Tout commence par un rapport. Publié sans tambour mais avec fracas, le document du Centre de Recherche en Finances Publiques et Développement Local (CREFDL) prétend lever le voile sur de prétendues irrégularités dans l’exécution du Programme de Développement Local des 145 Territoires (PDL-145T). Très vite, il fait parler de lui. Trop vite, peut-être.
Car au-delà de ses accusations alarmistes – surfacturations, malversations, projets fantômes – ce rapport s’appuie sur une méthode que plusieurs experts jugent, au mieux, fragile, au pire, biaisée.
Un rapport sans ancrage, sans dialogue, sans transparence
La première question qui s’impose est celle de la méthode. Aucune rencontre avec la CFEF, l’un des trois bras opérationnels du programme. Aucun échange avec les acteurs locaux. Aucune publication préalable d’une méthodologie ni de termes de référence.
En somme, aucun respect du contradictoire, pourtant fondamental dans tout processus d’audit ou de contrôle citoyen.
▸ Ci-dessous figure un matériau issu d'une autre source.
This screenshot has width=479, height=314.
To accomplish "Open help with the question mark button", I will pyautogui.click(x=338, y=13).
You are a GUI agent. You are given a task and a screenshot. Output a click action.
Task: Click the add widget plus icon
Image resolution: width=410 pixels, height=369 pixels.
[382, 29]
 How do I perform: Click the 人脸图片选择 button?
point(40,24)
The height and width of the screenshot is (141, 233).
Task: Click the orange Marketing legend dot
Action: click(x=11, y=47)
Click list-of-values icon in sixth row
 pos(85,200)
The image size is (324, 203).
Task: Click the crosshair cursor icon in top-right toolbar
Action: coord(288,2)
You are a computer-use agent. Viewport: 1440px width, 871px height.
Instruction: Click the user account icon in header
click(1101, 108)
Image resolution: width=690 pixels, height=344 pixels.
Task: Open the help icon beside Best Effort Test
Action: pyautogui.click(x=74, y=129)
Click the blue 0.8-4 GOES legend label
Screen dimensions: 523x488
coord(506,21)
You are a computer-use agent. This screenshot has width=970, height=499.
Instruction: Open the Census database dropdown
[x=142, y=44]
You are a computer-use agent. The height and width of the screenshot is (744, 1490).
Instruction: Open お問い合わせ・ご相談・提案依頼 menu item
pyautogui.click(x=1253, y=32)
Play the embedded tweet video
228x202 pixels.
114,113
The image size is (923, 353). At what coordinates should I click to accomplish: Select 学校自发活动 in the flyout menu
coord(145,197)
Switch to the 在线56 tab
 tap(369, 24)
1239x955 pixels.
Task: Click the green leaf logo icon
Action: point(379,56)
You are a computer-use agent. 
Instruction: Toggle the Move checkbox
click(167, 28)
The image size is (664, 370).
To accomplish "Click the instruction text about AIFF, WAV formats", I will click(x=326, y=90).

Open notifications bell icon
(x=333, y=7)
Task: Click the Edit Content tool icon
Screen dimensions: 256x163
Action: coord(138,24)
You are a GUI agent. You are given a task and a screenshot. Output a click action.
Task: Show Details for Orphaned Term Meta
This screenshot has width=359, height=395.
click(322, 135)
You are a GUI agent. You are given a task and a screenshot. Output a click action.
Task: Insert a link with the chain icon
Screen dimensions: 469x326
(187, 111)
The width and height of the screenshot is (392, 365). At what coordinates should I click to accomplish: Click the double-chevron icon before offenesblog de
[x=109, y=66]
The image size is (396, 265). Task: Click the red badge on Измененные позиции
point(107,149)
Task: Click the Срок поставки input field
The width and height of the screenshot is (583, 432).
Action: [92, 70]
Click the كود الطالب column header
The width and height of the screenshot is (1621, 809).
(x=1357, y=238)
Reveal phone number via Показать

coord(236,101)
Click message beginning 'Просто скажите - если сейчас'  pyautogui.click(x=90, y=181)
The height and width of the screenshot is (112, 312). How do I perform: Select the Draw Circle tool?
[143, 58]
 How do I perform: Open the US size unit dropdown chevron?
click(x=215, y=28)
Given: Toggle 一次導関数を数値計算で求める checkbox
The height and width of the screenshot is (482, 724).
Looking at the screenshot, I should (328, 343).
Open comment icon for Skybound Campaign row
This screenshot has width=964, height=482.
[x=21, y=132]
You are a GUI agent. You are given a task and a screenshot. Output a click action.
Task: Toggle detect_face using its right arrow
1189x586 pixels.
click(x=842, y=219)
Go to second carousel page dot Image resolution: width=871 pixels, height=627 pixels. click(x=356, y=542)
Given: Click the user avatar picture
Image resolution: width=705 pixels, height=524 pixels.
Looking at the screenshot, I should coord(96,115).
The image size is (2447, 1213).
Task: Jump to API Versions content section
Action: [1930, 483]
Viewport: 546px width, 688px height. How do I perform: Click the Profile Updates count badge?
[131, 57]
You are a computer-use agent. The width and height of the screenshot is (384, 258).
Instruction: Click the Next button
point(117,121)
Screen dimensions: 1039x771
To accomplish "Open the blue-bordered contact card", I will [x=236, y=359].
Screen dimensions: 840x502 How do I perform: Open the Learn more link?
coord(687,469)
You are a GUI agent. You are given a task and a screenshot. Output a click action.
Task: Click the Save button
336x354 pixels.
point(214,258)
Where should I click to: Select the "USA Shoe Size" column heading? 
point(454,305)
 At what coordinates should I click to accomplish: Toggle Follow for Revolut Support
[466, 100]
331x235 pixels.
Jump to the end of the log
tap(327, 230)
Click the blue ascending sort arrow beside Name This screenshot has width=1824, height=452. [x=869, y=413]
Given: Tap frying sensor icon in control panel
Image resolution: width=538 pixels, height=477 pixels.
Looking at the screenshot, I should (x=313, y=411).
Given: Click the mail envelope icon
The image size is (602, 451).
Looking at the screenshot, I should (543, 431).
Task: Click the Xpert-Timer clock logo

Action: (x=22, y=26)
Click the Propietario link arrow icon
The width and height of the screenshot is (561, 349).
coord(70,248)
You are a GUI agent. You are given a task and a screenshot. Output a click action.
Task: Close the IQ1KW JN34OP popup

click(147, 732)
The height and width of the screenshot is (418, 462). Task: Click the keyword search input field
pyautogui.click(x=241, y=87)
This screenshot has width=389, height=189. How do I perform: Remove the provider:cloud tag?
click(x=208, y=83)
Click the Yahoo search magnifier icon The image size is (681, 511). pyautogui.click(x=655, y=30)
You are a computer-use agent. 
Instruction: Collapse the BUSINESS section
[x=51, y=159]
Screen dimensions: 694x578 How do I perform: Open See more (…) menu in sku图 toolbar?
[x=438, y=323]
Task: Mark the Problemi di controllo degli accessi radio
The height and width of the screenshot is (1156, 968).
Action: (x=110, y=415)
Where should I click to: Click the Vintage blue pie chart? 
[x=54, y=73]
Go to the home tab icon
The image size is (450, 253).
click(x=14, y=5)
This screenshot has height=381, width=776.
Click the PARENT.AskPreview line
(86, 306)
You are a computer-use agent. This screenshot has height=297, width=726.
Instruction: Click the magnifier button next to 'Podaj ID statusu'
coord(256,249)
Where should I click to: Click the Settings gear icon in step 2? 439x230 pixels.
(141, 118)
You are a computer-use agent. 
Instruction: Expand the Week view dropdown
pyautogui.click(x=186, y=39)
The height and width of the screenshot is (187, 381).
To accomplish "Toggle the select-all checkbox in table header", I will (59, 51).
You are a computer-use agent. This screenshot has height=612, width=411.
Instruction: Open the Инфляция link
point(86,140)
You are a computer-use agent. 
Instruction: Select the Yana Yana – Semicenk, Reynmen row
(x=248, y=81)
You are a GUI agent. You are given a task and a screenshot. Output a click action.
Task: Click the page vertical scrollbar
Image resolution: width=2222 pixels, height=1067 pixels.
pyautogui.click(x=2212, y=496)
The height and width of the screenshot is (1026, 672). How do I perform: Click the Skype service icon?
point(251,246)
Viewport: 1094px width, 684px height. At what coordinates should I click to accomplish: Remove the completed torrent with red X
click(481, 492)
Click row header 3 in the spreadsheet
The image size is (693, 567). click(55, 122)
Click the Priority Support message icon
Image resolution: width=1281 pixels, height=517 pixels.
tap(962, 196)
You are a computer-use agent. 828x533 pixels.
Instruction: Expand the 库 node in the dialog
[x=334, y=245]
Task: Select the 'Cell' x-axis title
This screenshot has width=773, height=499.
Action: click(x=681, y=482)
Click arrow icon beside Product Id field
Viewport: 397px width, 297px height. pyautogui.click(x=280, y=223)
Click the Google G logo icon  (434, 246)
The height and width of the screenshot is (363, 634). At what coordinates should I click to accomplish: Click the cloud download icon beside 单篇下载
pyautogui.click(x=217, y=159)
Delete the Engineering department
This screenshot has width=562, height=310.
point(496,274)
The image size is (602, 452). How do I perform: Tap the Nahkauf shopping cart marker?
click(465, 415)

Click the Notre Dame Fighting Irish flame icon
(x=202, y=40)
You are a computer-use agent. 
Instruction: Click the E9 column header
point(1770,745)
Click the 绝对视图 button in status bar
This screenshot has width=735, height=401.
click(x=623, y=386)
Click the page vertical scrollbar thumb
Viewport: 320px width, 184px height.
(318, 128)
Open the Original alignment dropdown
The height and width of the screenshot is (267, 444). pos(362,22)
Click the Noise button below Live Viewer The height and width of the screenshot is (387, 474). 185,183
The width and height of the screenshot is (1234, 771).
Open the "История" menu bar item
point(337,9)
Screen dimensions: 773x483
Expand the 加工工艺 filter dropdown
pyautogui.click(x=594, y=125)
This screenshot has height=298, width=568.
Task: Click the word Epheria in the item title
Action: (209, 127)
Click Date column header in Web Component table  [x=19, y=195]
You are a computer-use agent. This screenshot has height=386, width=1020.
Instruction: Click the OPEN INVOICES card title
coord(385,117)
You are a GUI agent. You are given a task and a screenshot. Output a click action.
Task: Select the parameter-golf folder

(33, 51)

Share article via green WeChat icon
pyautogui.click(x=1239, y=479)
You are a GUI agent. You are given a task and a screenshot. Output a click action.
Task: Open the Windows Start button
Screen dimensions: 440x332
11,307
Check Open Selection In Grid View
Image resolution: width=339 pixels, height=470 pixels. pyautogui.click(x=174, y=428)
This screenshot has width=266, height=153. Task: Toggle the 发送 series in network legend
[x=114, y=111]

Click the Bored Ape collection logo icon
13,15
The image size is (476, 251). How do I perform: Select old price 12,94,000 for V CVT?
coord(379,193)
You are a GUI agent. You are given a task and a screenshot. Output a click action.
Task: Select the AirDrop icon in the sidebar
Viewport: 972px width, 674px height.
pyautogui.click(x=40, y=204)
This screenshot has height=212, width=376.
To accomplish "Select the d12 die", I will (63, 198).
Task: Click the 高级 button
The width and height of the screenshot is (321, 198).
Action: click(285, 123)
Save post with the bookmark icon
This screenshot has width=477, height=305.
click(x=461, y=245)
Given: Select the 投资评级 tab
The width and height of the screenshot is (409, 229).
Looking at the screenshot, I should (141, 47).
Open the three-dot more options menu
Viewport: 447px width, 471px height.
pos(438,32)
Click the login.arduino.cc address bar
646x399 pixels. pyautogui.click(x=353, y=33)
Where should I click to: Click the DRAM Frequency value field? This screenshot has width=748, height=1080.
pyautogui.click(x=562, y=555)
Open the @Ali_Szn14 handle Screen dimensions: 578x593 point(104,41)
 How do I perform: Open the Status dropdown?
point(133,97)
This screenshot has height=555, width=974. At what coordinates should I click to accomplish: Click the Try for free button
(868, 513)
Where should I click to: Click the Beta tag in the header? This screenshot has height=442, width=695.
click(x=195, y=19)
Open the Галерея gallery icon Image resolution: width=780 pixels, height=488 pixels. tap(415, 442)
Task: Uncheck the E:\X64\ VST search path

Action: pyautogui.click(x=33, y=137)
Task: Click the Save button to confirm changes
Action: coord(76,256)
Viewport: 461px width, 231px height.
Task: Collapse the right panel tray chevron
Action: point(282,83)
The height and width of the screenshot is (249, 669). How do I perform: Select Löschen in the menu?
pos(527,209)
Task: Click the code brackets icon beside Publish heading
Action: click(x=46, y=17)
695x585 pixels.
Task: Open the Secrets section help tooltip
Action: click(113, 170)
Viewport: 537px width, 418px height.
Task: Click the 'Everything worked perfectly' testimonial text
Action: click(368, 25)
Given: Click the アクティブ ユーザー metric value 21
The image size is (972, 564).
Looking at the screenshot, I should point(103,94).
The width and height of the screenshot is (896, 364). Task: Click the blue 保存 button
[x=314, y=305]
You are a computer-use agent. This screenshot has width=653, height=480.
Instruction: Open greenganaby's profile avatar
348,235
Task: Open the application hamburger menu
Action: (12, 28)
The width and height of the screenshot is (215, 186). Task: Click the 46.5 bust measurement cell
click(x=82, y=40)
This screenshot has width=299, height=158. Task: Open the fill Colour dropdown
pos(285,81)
L’opacité du CREFDL lui-même interroge : pas de siège identifiable, pas de références institutionnelles claires, uniquement un contact téléphonique et une adresse e-mail. Une non-conformité manifeste à la Loi 004/2001 sur les ASBL, qui impose pourtant un minimum de traçabilité pour les organisations prétendant œuvrer dans l’espace public.
Des accusations fortes, mais des faits têtus
Les accusations ne manquent pas : mauvaises procédures, manque de transparence, enrichissement illicite. Mais les faits, eux, racontent une autre histoire.
- Les marchés publics ont été passés dans les règles, selon la Loi n°10/010, avec toutes les publications officielles exigées.
- Les prix pratiqués sont alignés – voire en dessous – des estimations techniques de référence, notamment pour les bâtiments équipés.
- Les fonds sont traçables, et leur usage validé par des audits croisés (IGF, Cour des comptes, cabinets indépendants).
- Les populations locales ne sont pas restées à l’écart : consultations, réunions de terrain, implication des chefs coutumiers et des administrateurs territoriaux témoignent d’une participation réelle, documentée.
Un agenda qui dépasse la reddition des comptes ?
Alors, que cherche ce rapport ? Et surtout : à qui profite-t-il ?

Dans un pays où chaque projet d’envergure devient vite un enjeu politique, le PDL-145T, fleuron du mandat présidentiel en matière de développement territorial, n’échappe pas à la règle. Saper sa crédibilité, c’est aussi fragiliser une politique publique emblématique, dont le taux d’exécution dépasse aujourd’hui 86 % dans certaines provinces comme le Kwilu, le Kwango ou le Kongo Central.
La vigilance oui, le sabotage non
Il est sain – et nécessaire – que la société civile garde un œil critique sur les politiques publiques. Mais la critique exige rigueur, probité, et honnêteté intellectuelle. Le contrôle citoyen n’est pas une entreprise de communication. Ce n’est pas non plus un prétexte pour nourrir des récits à charge, déconnectés des réalités de terrain.
La RDC ne manque pas de défis. Elle n’a pas non plus besoin d’être tirée vers le bas par des rapports mal ficelés, publiés à la va-vite, sans dialogue ni responsabilité.
Le pays a besoin d’un contrôle citoyen adulte, crédible, ancré, loyal dans sa mission de veille. Un contrôle qui renforce, pas qui affaiblit. Un contrôle qui éclaire, pas qui obscurcit.